Données extraites:
• • • • • • •

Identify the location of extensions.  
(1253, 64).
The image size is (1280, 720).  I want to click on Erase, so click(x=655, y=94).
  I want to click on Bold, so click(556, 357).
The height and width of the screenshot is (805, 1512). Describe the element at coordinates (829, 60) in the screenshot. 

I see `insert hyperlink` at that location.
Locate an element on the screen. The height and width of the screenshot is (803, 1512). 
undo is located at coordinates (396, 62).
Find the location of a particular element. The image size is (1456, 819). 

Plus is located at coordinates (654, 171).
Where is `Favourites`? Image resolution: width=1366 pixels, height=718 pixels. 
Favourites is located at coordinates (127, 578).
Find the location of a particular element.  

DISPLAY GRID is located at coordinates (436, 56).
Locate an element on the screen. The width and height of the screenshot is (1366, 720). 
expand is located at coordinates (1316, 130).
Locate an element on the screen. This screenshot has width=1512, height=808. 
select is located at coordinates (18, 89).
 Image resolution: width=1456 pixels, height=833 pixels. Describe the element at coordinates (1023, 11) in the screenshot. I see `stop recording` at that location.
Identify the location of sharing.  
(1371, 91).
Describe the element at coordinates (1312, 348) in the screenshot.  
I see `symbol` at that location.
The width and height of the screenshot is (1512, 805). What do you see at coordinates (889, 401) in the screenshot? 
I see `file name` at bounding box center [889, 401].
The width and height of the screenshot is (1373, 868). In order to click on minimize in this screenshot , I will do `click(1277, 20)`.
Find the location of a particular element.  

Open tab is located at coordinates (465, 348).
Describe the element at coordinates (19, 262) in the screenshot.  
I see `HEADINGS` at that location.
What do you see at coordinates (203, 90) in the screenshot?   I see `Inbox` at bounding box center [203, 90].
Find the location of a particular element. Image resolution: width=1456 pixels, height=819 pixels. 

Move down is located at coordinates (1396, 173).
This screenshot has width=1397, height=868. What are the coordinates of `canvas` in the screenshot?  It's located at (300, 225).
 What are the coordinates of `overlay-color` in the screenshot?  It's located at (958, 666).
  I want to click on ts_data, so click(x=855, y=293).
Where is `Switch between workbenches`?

• • • • • • •

Exercice écrit: Recopie chaque ligne des données ci-dessus qui contient le mot « Where ». Tiens compte des majuscules et des minuscules.

Réponse:
Where is `Favourites`? Image resolution: width=1366 pixels, height=718 pixels. 
Where is `Switch between workbenches`?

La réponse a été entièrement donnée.